Рассказчик остановился, чтобы раскурить трубку, и задумчиво курил несколько минут. Мы все сосредоточенно слушали его необыкновенный рассказ. При кратком описании смерти отца мисс Морстэн смертельно побледнела, и одно мгновение я боялся, что она упадет в обморок. Однако она оправилась, выпив стакан воды, который я молча налил ей из графина венецианского стекла, стоявшего на боковом столике. Шерлок Холмс сидел, откинувшись на спинку кресла, с рассеянным выражением лица и низко опущенными веками над горевшими глазами. Смотря на него, я невольно вспомнил, как еще сегодня утром он горько жаловался на обыденность жизни. Вот теперь перед ним задача, требующая полного напряжения ума. Мистер Таддеуш Шольто посмотрел то на одного, то на другого из нас, очевидно, гордясь эффектом, произведенным его рассказом, и затем продолжал:

– Вы можете себе представить, как нас с братом взволновали слова отца о кладе, – сказал он. – Целыми неделями и месяцами мы копали и рылись повсюду в саду, но ничего не нашли. Мысль о том, что отец готов был произнести название места, где скрыт клад, сводила нас с ума. Мы могли судить о пропавшем богатстве по вынутой им диадеме. Мы с братом Бартоломеем поспорили относительно нее. Жемчужины были, очевидно, большой ценности, и ему не хотелось расставаться с ними, потому что, говоря между нами, мой брат унаследовал порок нашего отца. К тому же он думал, что если мы расстанемся с диадемой, это может возбудить толки и навлечь на нас неприятности. Мне еле удалось убедить его дать мне узнать адрес мисс Морстэн и посылать ей по жемчужине, чтобы ей не пришлось испытать нужды.

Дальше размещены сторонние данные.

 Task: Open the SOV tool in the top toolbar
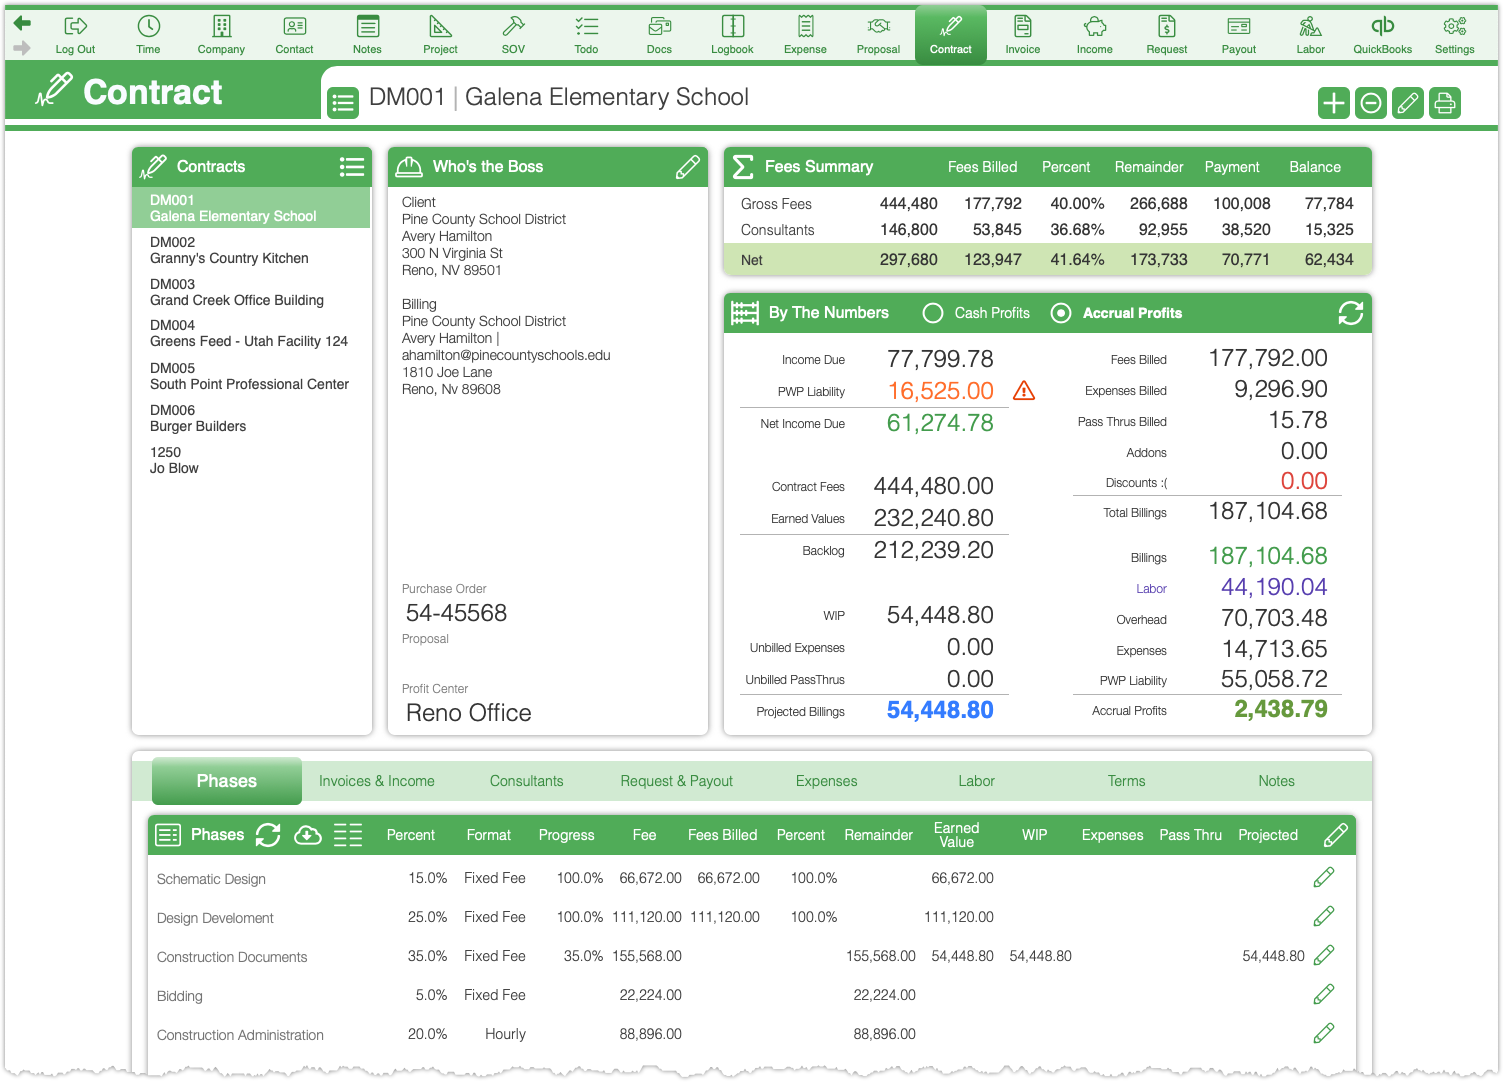[x=513, y=33]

– Это была хорошая, чрезвычайно добрая мысль с вашей стороны, – серьезно заметила наша спутница.

Маленький человек сделал жест отрицания.

– Мы являлись вашими доверенными лицами, – сказал он, – так я смотрел на это дело, хотя брат Бартоломей и не разделял моего взгляда. У нас самих было много денег, и я не желал большего. К тому же обращаться таким презренным образом с молодой барышней было бы признаком дурного вкуса. Le mauvais gout mene au crime[4]. Французы умеют так мило выражать подобные вещи. Разница в наших взглядах на этот предмет дошла до того, что я решил взять себе отдельную квартиру, и потому покинул Пондишерри-Лодж, взяв с собой старого индуса и Вильямса. Но вчера я узнал о событии величайшей важности. Клад найден. Я сейчас же написал мисс Морстэн, и теперь нам остается только отправиться в Норвуд и спросить нашу долю. Вчера вечером я высказал свое мнение брату Бартоломею, так что мы будем хотя и не желанными, но жданными гостями.

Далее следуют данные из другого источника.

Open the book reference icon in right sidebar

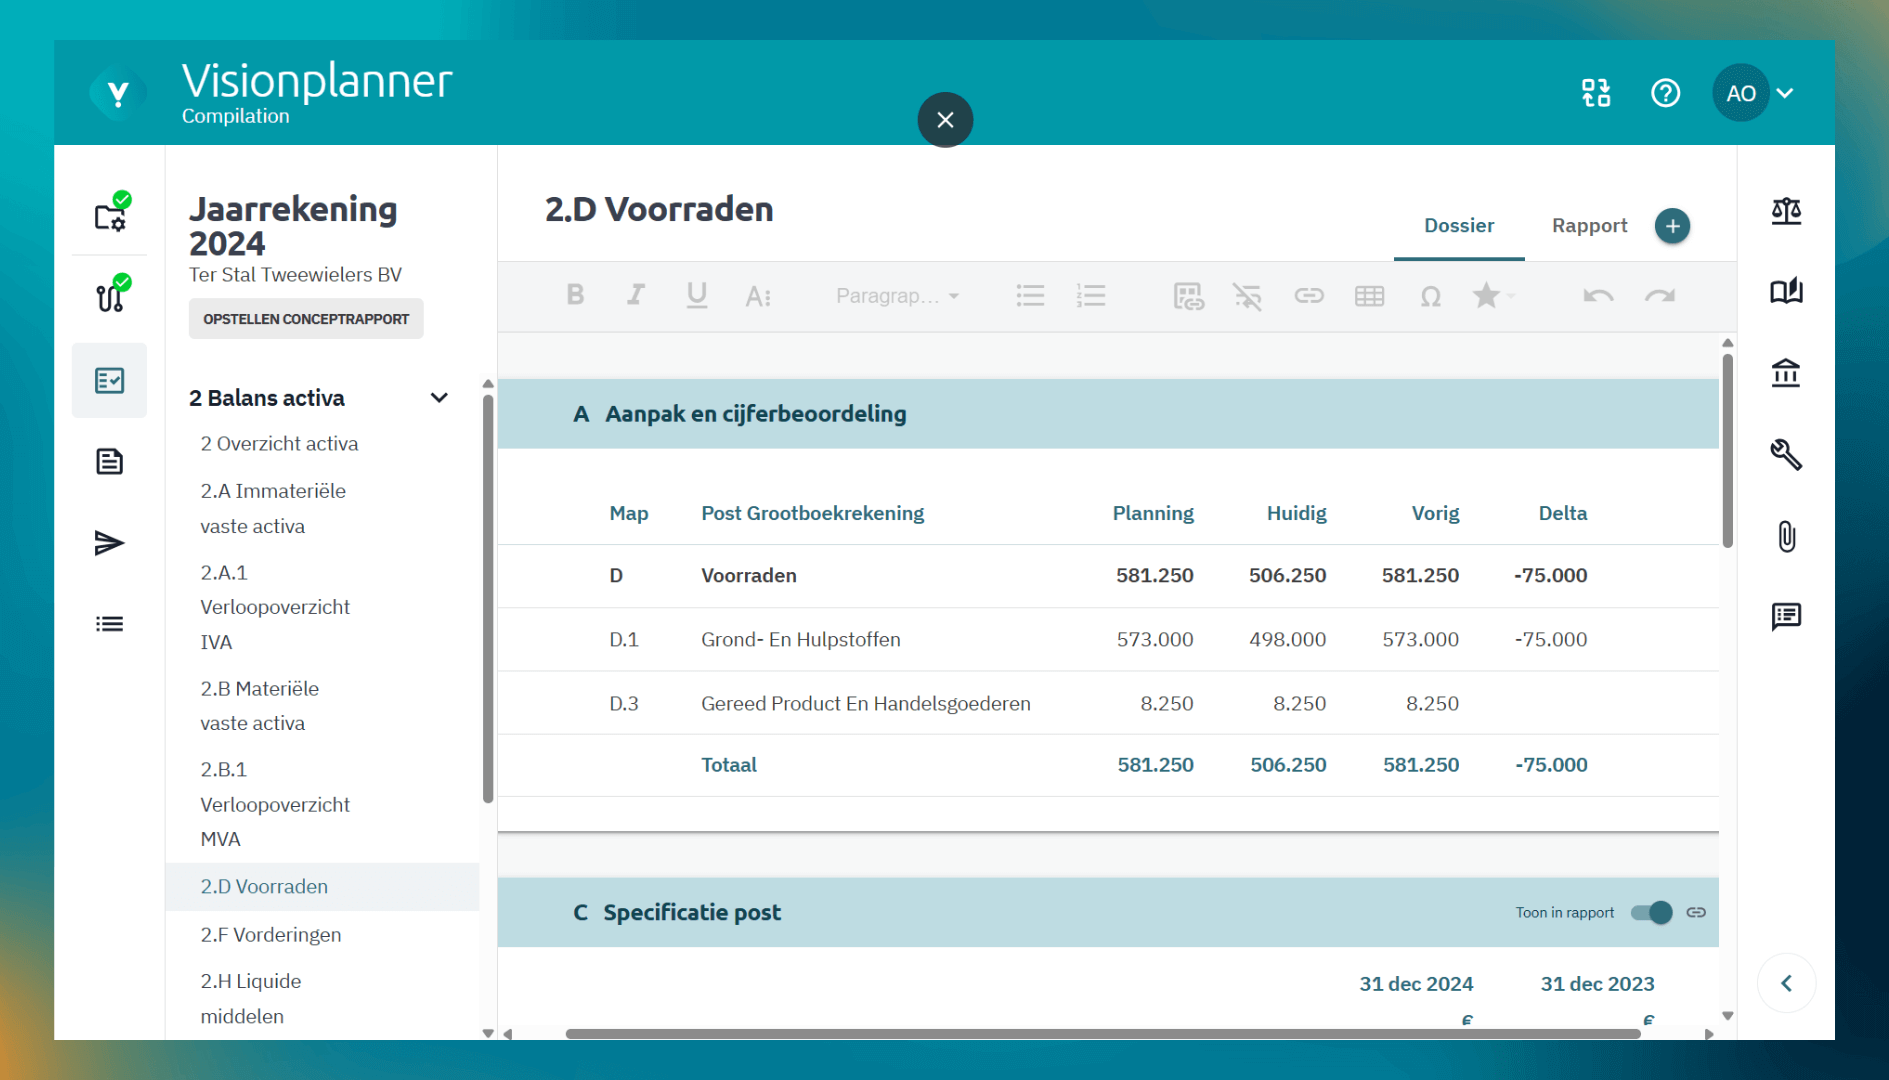1786,292
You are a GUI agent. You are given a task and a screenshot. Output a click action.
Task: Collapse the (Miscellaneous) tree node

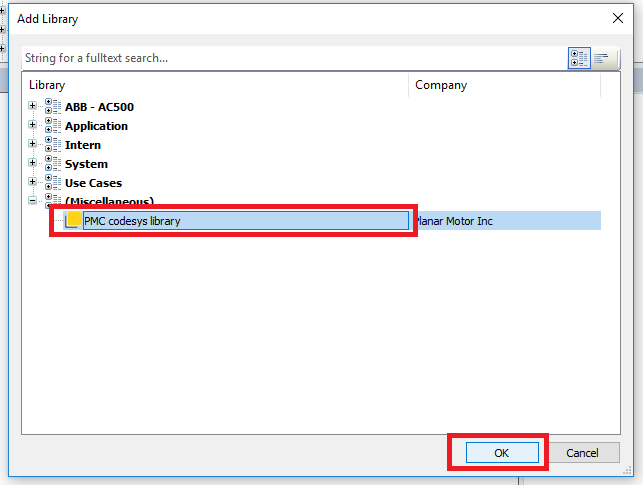[x=33, y=201]
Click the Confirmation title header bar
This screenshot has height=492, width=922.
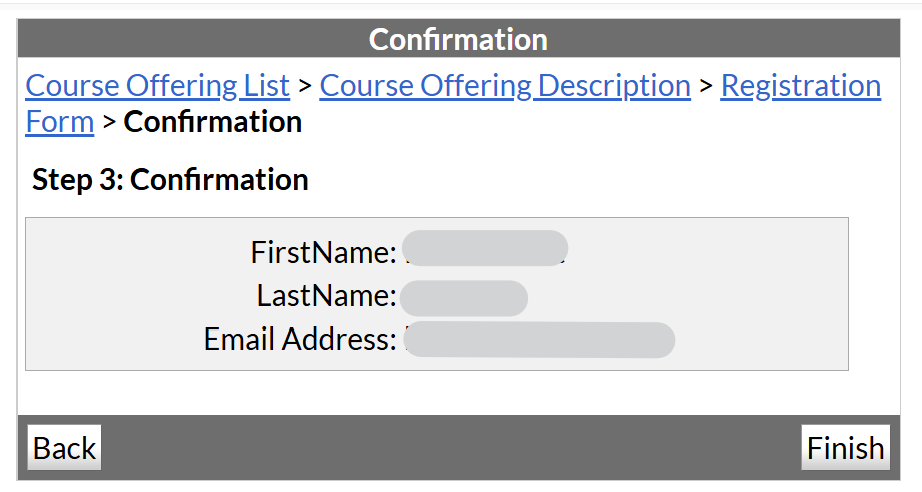[459, 39]
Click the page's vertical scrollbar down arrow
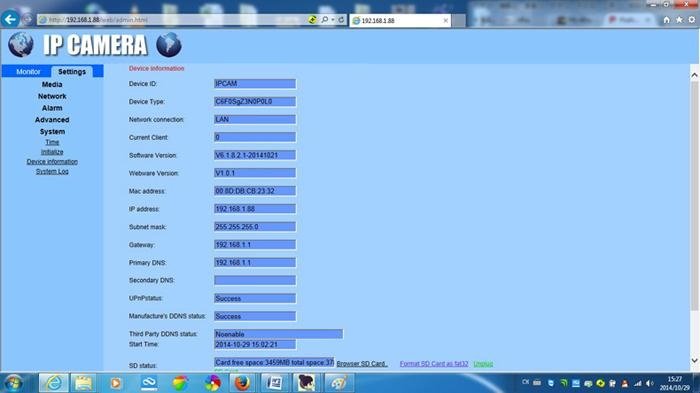 694,360
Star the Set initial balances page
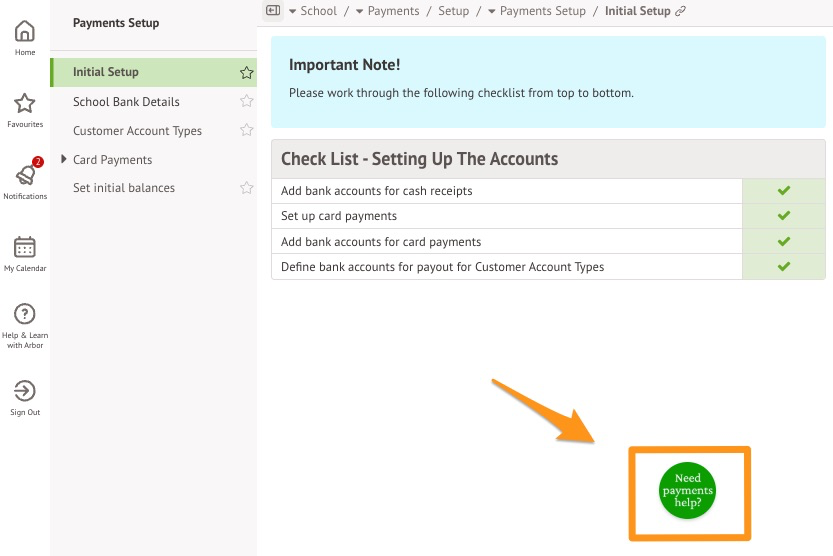 (x=246, y=188)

Мистер Таддеуш Шольто сидел, подергиваясь, на своей роскошной кушетке; мы все молчали, размышляя о новой стадии развития этого таинственного дела. Холмс первый вскочил на ноги.

– Сначала до конца вы поступили хорошо, сэр, – сказал он. – Может быть, и мы сумеем хоть немного отплатить вам, объяснив немного то, что еще темно для вас. Но, как заметила мисс Морстэн, уже поздно и надо безотлагательно заняться этим делом.